En todas partes adonde fue, anunció el acontecimiento futuro.
– Va a nacer un salvador -parecía estar proclamando -, ¡un redentor!
De pronto Ethel se sintió avergonzada; deseó no haber hecho lo que hizo. ¿Qué la había hecho creer que podía jugar de ese modo con esta clase de persona? Hubiera querido huir de todo, pero ya no le era posible hacer eso.
Harta de comida, llena de vino, pesada por el embarazo, durmió en la cama donde había muerto el padre de Costa, la cama que ahora pertenecía a Teddy. Despertó durante la noche y tuvo que ahogar el impulso de saltar de la cama y echar a correr. Por la mañana decidió que no le quedaba otro recurso sino pasar por ello.
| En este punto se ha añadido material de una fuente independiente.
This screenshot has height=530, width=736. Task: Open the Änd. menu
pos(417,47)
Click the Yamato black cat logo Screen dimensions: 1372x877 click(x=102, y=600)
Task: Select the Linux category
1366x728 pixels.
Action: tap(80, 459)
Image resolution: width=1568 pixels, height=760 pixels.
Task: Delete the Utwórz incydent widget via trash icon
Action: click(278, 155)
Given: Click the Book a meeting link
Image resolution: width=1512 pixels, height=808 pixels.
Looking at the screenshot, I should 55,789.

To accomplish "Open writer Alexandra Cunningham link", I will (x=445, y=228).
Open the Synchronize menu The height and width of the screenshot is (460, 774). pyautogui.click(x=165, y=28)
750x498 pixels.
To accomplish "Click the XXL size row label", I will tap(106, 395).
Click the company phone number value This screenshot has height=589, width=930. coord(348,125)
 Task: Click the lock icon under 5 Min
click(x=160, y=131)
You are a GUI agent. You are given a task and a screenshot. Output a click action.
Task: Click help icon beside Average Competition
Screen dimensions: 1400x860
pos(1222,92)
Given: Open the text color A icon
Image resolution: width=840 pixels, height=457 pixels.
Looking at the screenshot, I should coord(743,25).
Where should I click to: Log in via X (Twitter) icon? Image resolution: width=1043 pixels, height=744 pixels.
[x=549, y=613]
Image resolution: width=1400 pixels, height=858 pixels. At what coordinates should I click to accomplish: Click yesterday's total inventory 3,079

El domingo por la mañana lo pasó al lado de Costa, visitando la lumba de su padre, escuchando mientras Costa hablaba con la imagen de su padre (¿oiría él algún mensaje del más allá?), contemplando cómo Costa recortaba la hierba alrededor de la tumba (¿quién más, pensó ella, cuida de sus muertos de igual modo?), sacando después su pequeña escoba de paja y barriendo los fragmentos caídos de la piedra. Lógicamente, resultaba absurdo. Sin embargo, la devoción por sí misma, el sentimiento que demostraba, ése era un valor que Ethel no podía despreciar.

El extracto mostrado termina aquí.